Comparison of Two Forms of Intensive Speech Treatment for Parkinson Disease


This study investigated the effect of two forms of intensive speech treatment, (a) respiration (R) and (b) voice and respiration (Lee Silverman Voice Treatment [LSVT]), on the speech and voice deficits associated with Idiopathic Parkinson disease. Forty-five subjects with Idiopathic Parkinson disease completed extensive pretreatment neurological, otolaryngologicai, neuropsychological, and speech assessments. All subjects completed 16 sessions of intensive speech treatment, 4 times a week for 1 month. Pre- and post-treatment measures included intensity and maximum duration during sustained vowel phonation. Intensity, habitual fundamental frequency, fundamental frequency variability, and utterance and pause duration were measured during reading of the “Rainbow Passage” and conversational monologue as well. Family and subject self-ratings were completed pre- and post-treatment for the perceptual variables loudness, monotonicity, hoarseness, overall intelligibility, and initiation of conversation. Significant pre- to post-treatment improvements were observed for more variables and were of greater magnitude for the subjects who received the voice and respiration treatment (LSVT). Only subjects who received the LSVT rated a significant decrease post-treatment on the impact of Parkinson disease on their communication. Correlations between descriptive prognostic variables (i.e., stage of disease, speech/voice severity rating, depression, and time since diagnosis) and magnitude of treatment-related change indicated these factors did not significantly predict treatment effectiveness. These findings suggest that intensive voice and respiration (LSVT) treatment, focusing on increased vocal fold adduction and respiration, is more effective than respiration (R) treatment alone for improving vocal intensity and decreasing the impact of Parkinson disease on communication.
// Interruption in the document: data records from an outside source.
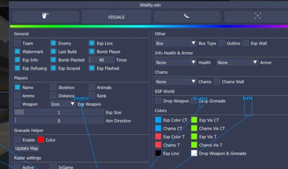
Task: Click the Timer value field showing 40
Action: tap(101, 60)
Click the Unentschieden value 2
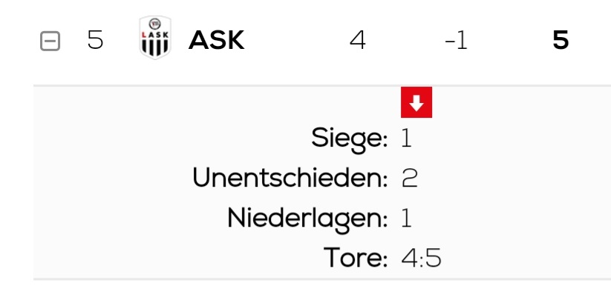 [x=409, y=178]
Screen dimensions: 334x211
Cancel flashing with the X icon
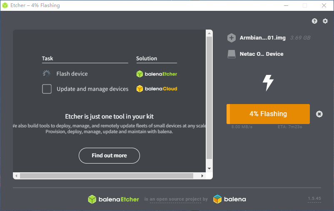point(319,114)
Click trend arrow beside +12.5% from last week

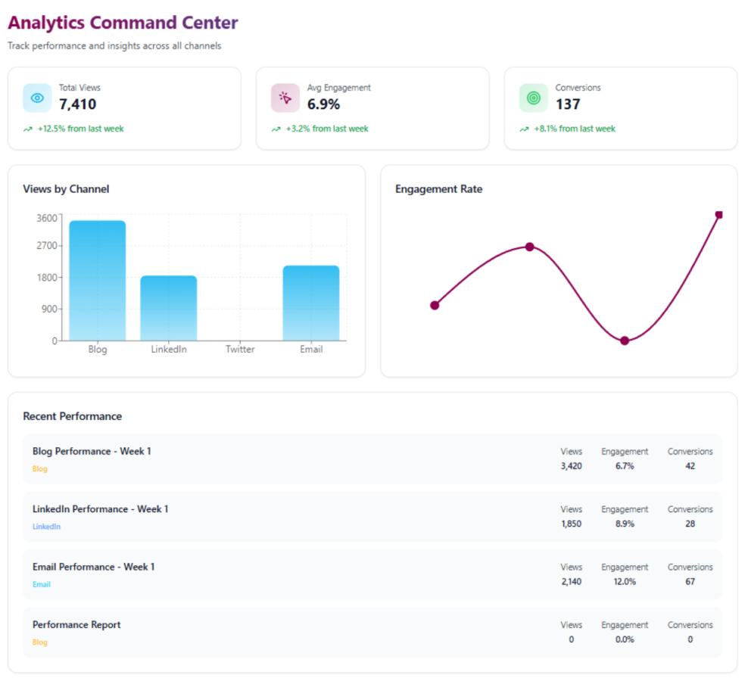tap(28, 129)
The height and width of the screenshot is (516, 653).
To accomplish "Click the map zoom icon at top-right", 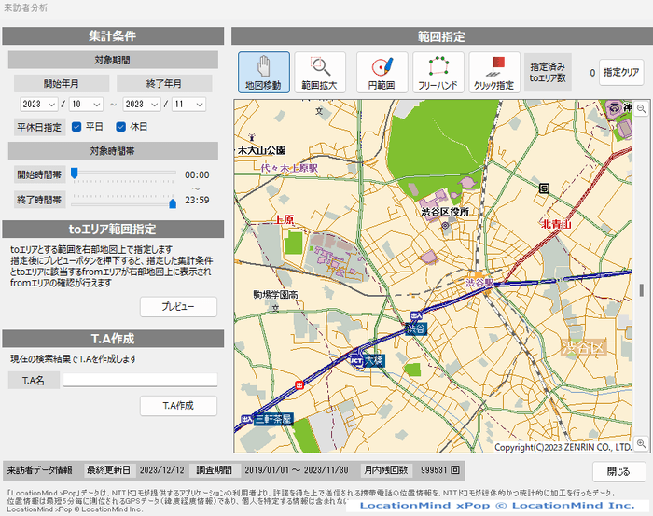I will (641, 109).
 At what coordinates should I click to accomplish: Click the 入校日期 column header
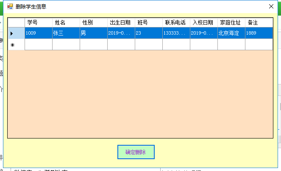click(204, 22)
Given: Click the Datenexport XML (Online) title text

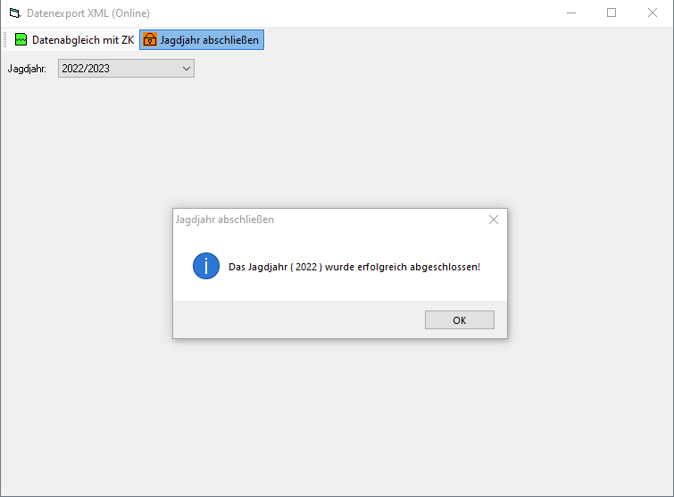Looking at the screenshot, I should [x=87, y=13].
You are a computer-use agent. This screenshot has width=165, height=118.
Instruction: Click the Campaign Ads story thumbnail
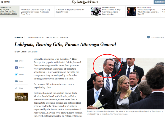(96, 11)
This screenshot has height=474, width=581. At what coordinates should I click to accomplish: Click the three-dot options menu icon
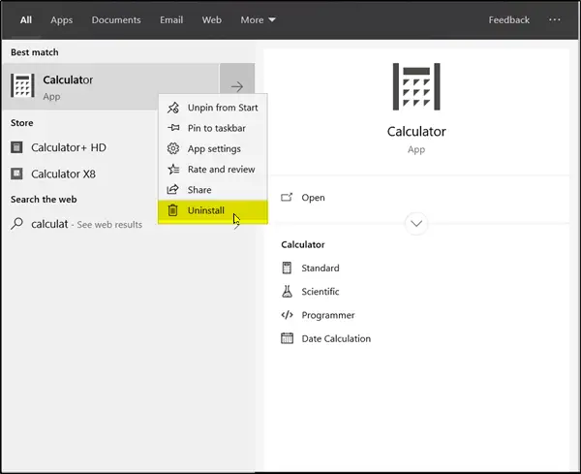coord(555,19)
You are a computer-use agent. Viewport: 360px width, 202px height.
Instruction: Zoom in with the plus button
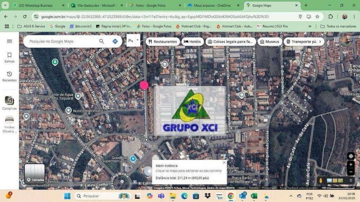[x=351, y=165]
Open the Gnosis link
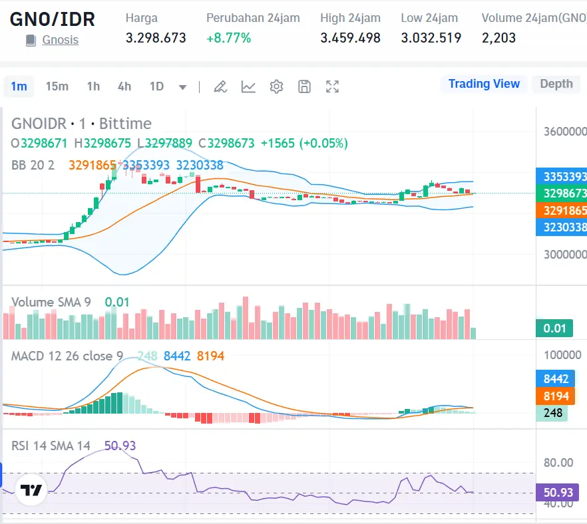Viewport: 587px width, 524px height. 60,40
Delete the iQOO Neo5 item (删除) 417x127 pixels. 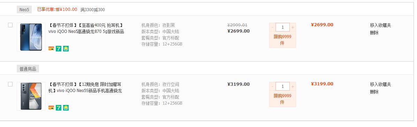374,33
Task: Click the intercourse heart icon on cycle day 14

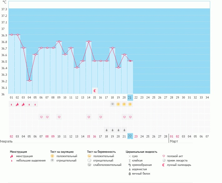Action: 89,117
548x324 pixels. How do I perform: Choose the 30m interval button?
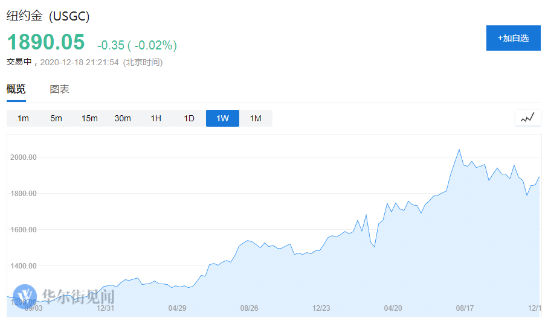(123, 118)
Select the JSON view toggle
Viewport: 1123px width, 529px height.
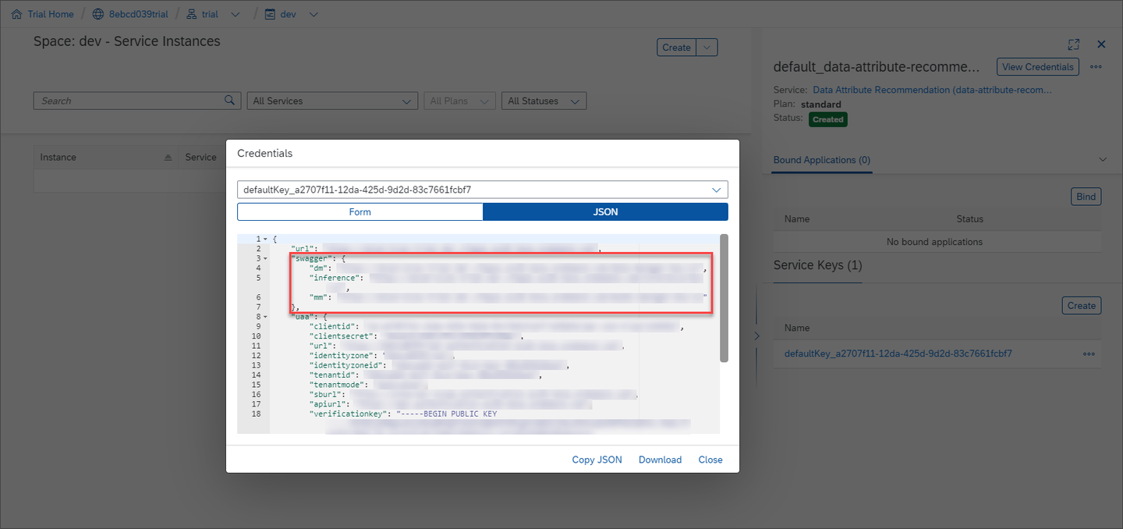606,212
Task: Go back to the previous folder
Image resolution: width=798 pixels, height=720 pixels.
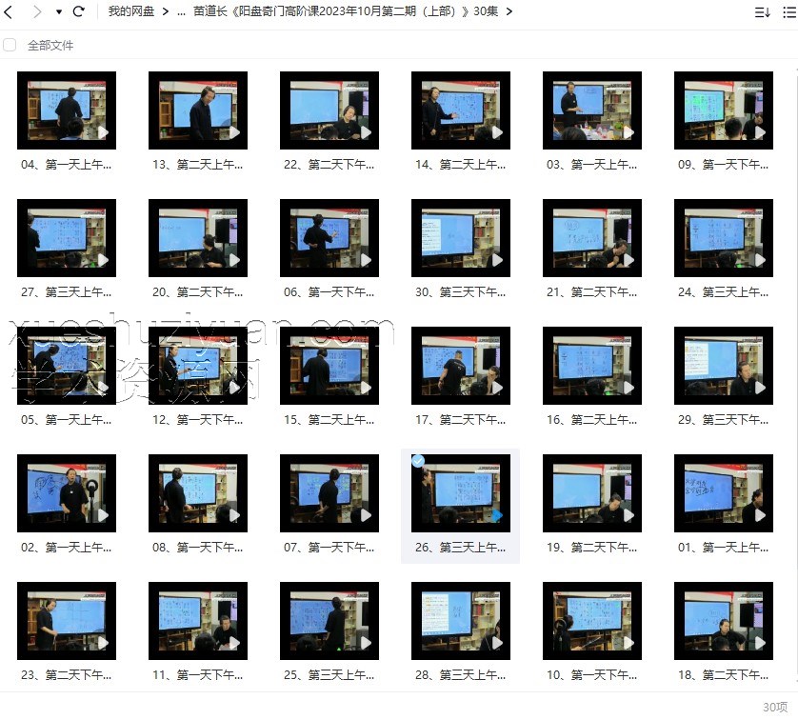Action: (x=10, y=11)
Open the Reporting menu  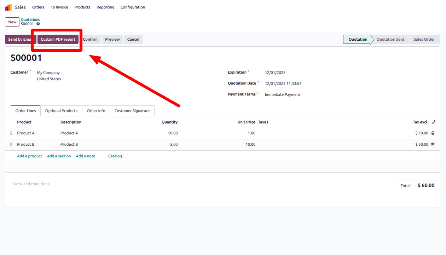pyautogui.click(x=105, y=7)
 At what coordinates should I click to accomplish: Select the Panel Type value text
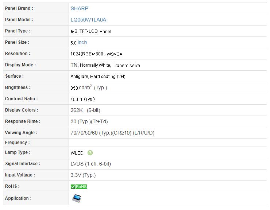91,31
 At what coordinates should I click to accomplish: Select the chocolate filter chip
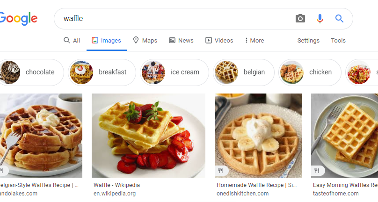click(31, 72)
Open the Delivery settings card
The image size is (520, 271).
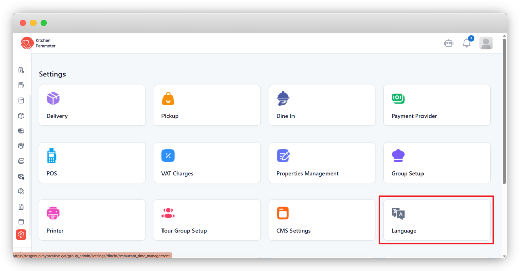pyautogui.click(x=92, y=105)
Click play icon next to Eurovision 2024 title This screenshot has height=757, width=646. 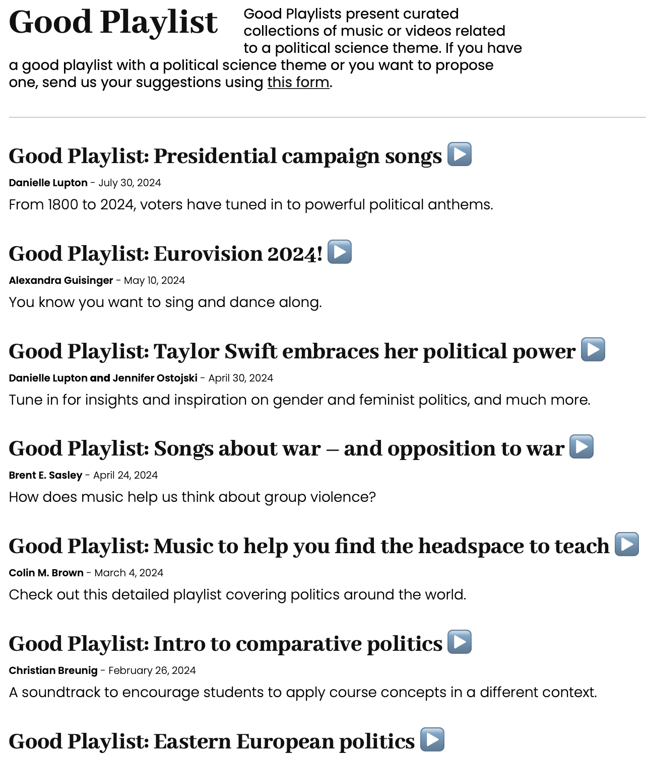[340, 252]
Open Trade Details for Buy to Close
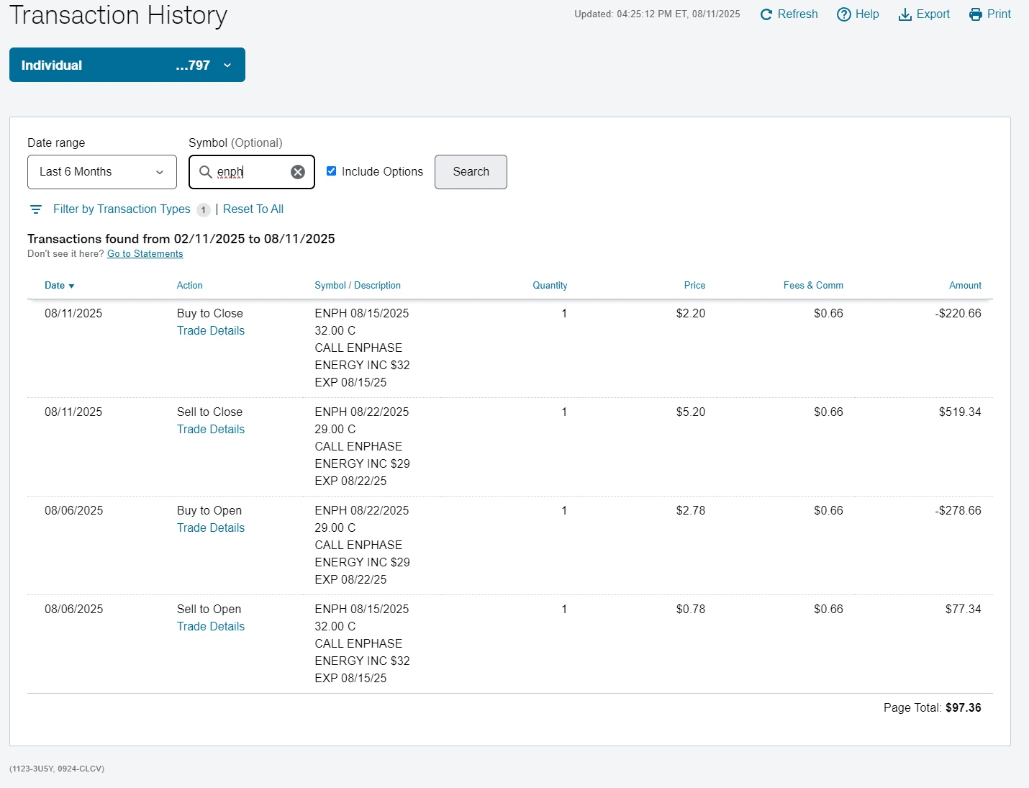Screen dimensions: 1029x788 pos(211,331)
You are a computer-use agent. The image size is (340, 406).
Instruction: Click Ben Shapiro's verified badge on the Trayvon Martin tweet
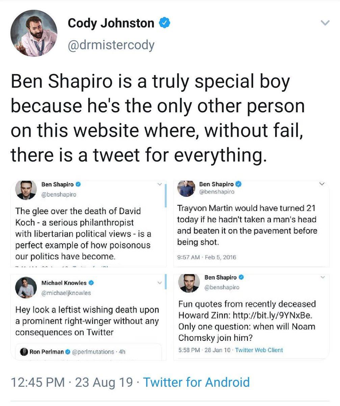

Parkinson disease is a progressive, degenerative neurological disease resulting from nigrostriatal dopamine deficiency (Homykiewicz, 1966; Homykiewicz & Kish, 1986). At least 75% of the 1.5 million patients with Parkinson disease have a speech disorder that may limit their ability to function fully in society (Canter, 1965; Hoberman, 1958; Logemann, Fisher, Boshes, & Blonsky, 1978; Oxtoby, 1982; Streifler & Hofman, 1984). The perceptual characteristics of disordered speech and voice in Parkinson disease include reduced loudness, monopitch, monoloudness, imprecise articulation, and disordered rate (Darley, Aronson, & Brown, 1969a, 1969b; Logemann et al., 1978). Traditionally, speech treatment for Parkinson disease has met with limited success (Allan, 1970; Aronson, 1985; Greene, 1980; Sarno, 1968; Weiner & Singer, 1989). Consequently, many Parkinson disease patients do not receive speech treatment (Mutch, Strudwick, Roy, & Downie, 1986; Oxtoby, 1982) and their speech deteriorates as their disease progresses (Logemann et al., 1978; Morley, 1955).